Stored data
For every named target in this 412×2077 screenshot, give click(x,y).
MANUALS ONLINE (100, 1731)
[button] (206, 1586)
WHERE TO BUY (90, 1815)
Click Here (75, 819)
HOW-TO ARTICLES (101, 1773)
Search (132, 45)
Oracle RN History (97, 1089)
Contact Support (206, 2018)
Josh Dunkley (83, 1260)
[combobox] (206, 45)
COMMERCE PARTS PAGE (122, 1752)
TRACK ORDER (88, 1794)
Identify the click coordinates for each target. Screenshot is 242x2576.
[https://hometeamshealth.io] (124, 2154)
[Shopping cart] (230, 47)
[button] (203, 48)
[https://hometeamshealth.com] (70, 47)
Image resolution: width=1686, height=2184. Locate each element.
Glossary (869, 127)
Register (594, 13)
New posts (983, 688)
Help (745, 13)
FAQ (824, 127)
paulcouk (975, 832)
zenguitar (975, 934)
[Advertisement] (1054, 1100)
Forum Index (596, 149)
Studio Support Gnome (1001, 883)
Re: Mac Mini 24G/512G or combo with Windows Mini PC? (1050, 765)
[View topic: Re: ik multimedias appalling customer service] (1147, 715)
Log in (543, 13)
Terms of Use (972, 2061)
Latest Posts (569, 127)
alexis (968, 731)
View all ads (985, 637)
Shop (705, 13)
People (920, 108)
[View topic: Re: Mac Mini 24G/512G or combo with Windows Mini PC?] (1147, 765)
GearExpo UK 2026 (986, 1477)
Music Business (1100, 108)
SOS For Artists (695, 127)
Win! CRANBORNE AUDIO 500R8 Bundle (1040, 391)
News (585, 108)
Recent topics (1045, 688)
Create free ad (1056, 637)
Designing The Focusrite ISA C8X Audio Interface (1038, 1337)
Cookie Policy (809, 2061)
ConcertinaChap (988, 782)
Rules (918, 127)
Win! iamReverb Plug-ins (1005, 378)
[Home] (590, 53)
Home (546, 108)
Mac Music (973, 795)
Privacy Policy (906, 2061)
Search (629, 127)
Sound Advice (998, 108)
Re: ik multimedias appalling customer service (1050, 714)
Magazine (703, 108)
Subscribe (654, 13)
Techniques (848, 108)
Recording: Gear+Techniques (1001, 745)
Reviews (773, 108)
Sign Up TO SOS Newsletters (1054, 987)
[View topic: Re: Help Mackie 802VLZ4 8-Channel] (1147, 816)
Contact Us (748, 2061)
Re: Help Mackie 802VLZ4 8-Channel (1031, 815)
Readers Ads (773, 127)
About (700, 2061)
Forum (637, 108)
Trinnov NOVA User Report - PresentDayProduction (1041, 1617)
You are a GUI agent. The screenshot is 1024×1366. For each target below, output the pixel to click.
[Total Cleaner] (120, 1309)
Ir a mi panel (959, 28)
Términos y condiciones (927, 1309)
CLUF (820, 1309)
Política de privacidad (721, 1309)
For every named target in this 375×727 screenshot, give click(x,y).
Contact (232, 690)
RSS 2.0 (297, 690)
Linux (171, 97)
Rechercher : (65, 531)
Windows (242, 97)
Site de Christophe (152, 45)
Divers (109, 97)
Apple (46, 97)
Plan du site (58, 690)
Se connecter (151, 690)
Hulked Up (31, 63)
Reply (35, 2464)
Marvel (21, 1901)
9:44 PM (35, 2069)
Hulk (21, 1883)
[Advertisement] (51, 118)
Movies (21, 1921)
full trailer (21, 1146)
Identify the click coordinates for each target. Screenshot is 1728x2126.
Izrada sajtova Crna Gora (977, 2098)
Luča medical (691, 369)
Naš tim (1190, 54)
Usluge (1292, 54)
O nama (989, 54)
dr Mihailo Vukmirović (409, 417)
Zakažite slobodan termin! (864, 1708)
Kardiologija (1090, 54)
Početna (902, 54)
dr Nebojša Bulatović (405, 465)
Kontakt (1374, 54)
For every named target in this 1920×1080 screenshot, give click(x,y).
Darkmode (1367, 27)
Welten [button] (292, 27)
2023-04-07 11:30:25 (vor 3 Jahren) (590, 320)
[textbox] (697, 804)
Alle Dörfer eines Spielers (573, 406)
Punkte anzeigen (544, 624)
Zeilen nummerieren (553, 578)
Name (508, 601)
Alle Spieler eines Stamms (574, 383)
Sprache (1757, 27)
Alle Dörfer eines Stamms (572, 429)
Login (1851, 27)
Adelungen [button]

- _YOUR ASSIGNMENT_: Starting from the top of the records and ending at the line that contains "Contact Us (748, 2061)", repeat each line exactly and return only those lines.

- _RESPONSE_:
For every named target in this 412×2077 screenshot, give click(x,y).
MANUALS ONLINE (100, 1731)
[button] (206, 1586)
WHERE TO BUY (90, 1815)
Click Here (75, 819)
HOW-TO ARTICLES (101, 1773)
Search (132, 45)
Oracle RN History (97, 1089)
Contact Support (206, 2018)
Josh Dunkley (83, 1260)
[combobox] (206, 45)
COMMERCE PARTS PAGE (122, 1752)
TRACK ORDER (88, 1794)
Identify the click coordinates for each target. Screenshot is 242x2576.
[https://hometeamshealth.io] (124, 2154)
[Shopping cart] (230, 47)
[button] (203, 48)
[https://hometeamshealth.com] (70, 47)
Image resolution: width=1686, height=2184. Locate each element.
Glossary (869, 127)
Register (594, 13)
New posts (983, 688)
Help (745, 13)
FAQ (824, 127)
paulcouk (975, 832)
zenguitar (975, 934)
[Advertisement] (1054, 1100)
Forum Index (596, 149)
Studio Support Gnome (1001, 883)
Re: Mac Mini 24G/512G or combo with Windows Mini PC? (1050, 765)
[View topic: Re: ik multimedias appalling customer service] (1147, 715)
Log in (543, 13)
Terms of Use (972, 2061)
Latest Posts (569, 127)
alexis (968, 731)
View all ads (985, 637)
Shop (705, 13)
People (920, 108)
[View topic: Re: Mac Mini 24G/512G or combo with Windows Mini PC?] (1147, 765)
GearExpo UK 2026 (986, 1477)
Music Business (1100, 108)
SOS For Artists (695, 127)
Win! CRANBORNE AUDIO 500R8 Bundle (1040, 391)
News (585, 108)
Recent topics (1045, 688)
Create free ad (1056, 637)
Designing The Focusrite ISA C8X Audio Interface (1038, 1337)
Cookie Policy (809, 2061)
ConcertinaChap (988, 782)
Rules (918, 127)
Win! iamReverb Plug-ins (1005, 378)
[Home] (590, 53)
Home (546, 108)
Mac Music (973, 795)
Privacy Policy (906, 2061)
Search (629, 127)
Sound Advice (998, 108)
Re: ik multimedias appalling customer service (1050, 714)
Magazine (703, 108)
Subscribe (654, 13)
Techniques (848, 108)
Recording: Gear+Techniques (1001, 745)
Reviews (773, 108)
Sign Up TO SOS Newsletters (1054, 987)
[View topic: Re: Help Mackie 802VLZ4 8-Channel] (1147, 816)
Contact Us (748, 2061)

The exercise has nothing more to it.